Australian-born Roy Ashton was the man behind Hammer's most famous
monsters of the 1960's. In Britain from 1932, he attended the School of
Arts and Crafts in London, and then spent five years with Gaumont
British under the tutelage of a German make-up artist from Ufa. In
1942, Ashton qualified for a scholarship to the Royal Academy of Music,
which fulfilled a long-standing ambition. He would remain forever
conflicted between his love of singing and his work as a make-up
artist. Following World War II, he became principal tenor at Covent
Garden and an alumnus and co-founder of
Benjamin Britten's Opera Group,
understudy to Peter Pears. At first, his
film work provided the money to allow him to indulge his passion for
performing in concerts, but, by the
mid-1950's, he began to realise that movies provided a more reliable - and substantial - source of income.
Ashton joined Hammer at Bray Studios in 1957, assisting Philip Leakey,
the resident supervising make-up artist on two of the 'big ones':
Frankensteins Fluch (1957)
and Dracula (1958). He succeeded Leakey
as head of the department upon the latter's departure in 1959. During
the next seven years, Ashton worked (often out of his own home in
Surrey) on some of the most fondly remembered Hammer horrors, including
Die Rache der Pharaonen (1959) (for which he created
a concealed zipper at the back of the costume, which enabled
Christopher Lee to extricate
himself from his cumbersome 'bandages'),
Schlag 12 in London (1960),
Der Fluch von Siniestro (1961),
Die brennenden Augen von Schloss Bartimore (1964) and
Das schwarze Reptil (1966) (the scaly
creature make-up for this one came from a plaster cast of genuine Boa
Constrictor skin). He earned his reputation for creativeness and
realism through a well-organised methodology.
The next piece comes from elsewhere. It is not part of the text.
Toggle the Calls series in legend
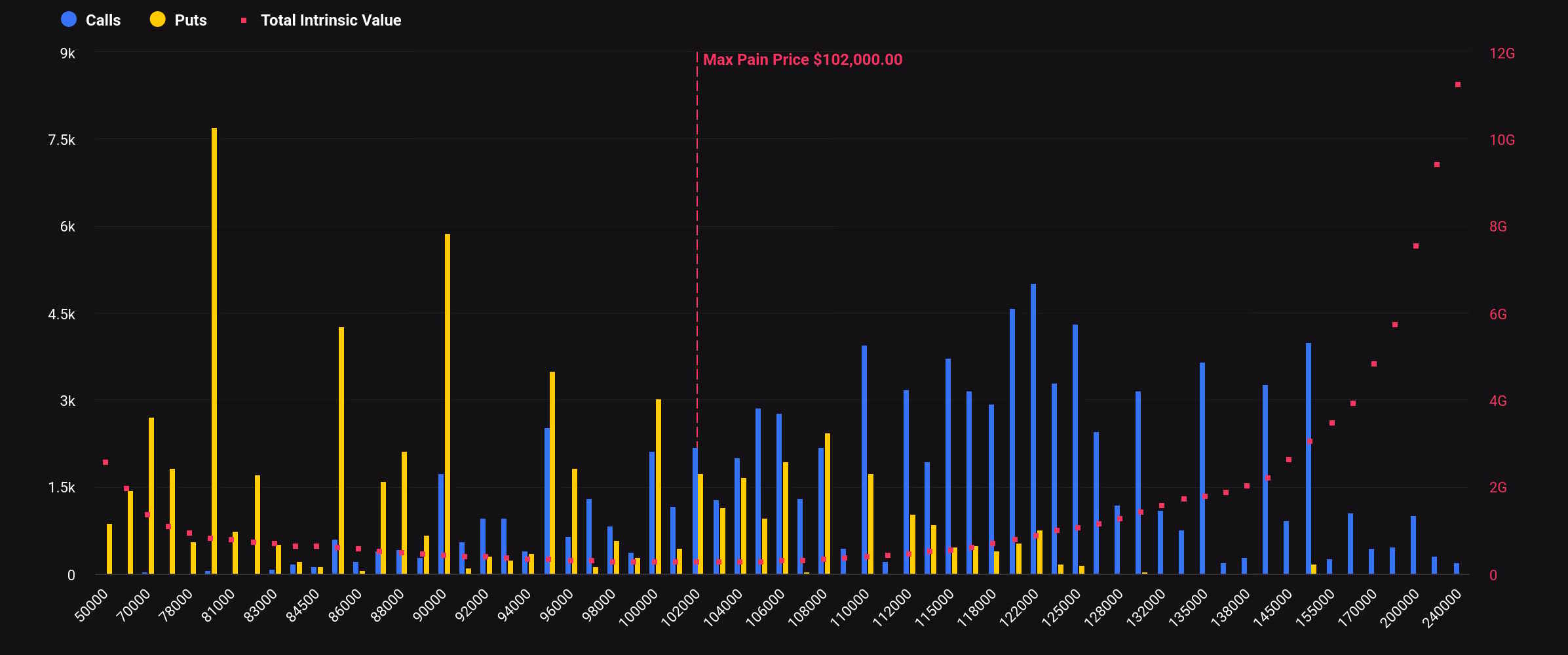Screen dimensions: 1568x655 point(102,20)
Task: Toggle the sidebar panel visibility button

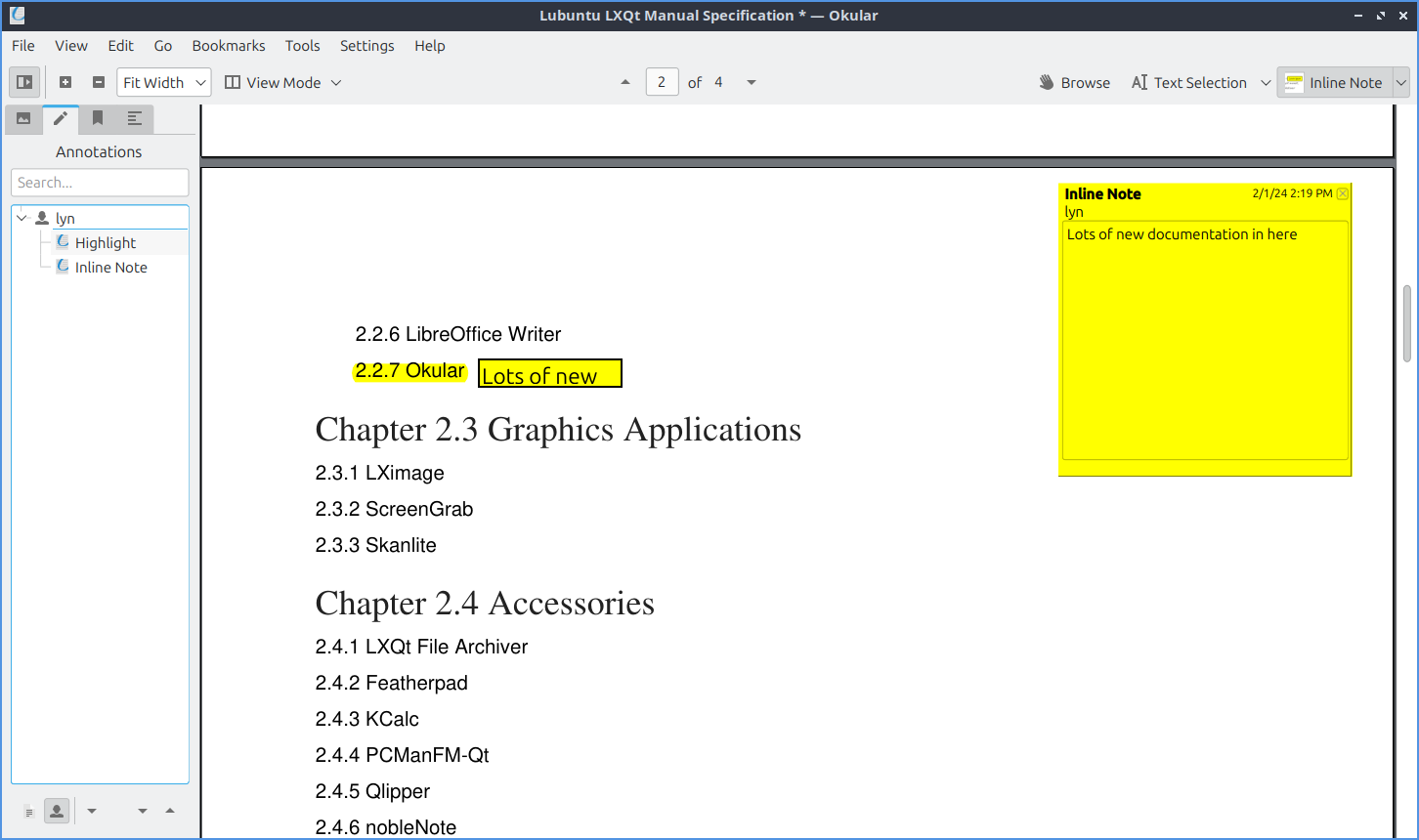Action: 24,83
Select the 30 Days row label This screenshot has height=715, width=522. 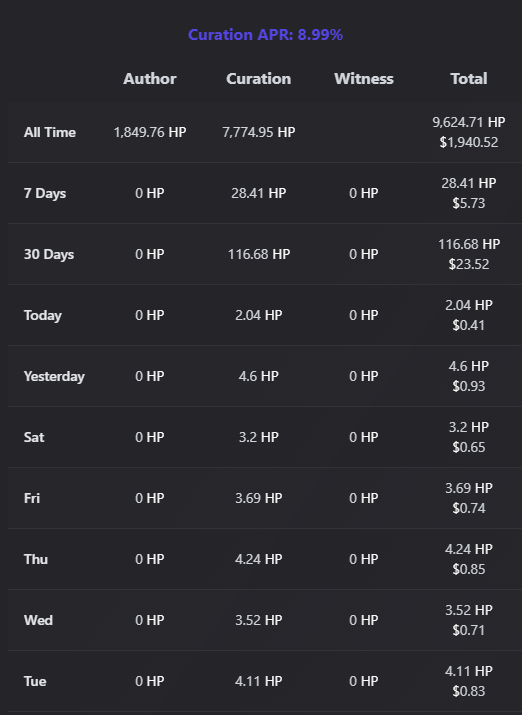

Detailed conceptual
sketches would follow meticulous anatomical research, long hours spent
examining specimens at the British Museum and the Natural History
Museum on Cromwell Road. That said, Ashton was equally instrumental in
showing Hammer's
'scream queens', especially Barbara Shelley
and Ursula Andress, to best possible
advantage. Ashton left Hammer late in 1965 and free-lanced for other
companies, including Disney. Though he was, reputedly, no huge fan of
the horror genre, he nonetheless proved unable to escape it. Indeed,
some of his best later work included
Asylum (1972) and
Geschichten aus der Gruft (1972)
made for Amicus, and
Nachts, wenn das Skelett erwacht (1973) for
Tigon/World Film. Ashton retired in 1988, having left a legacy as one
of the great innovators in monster make-up.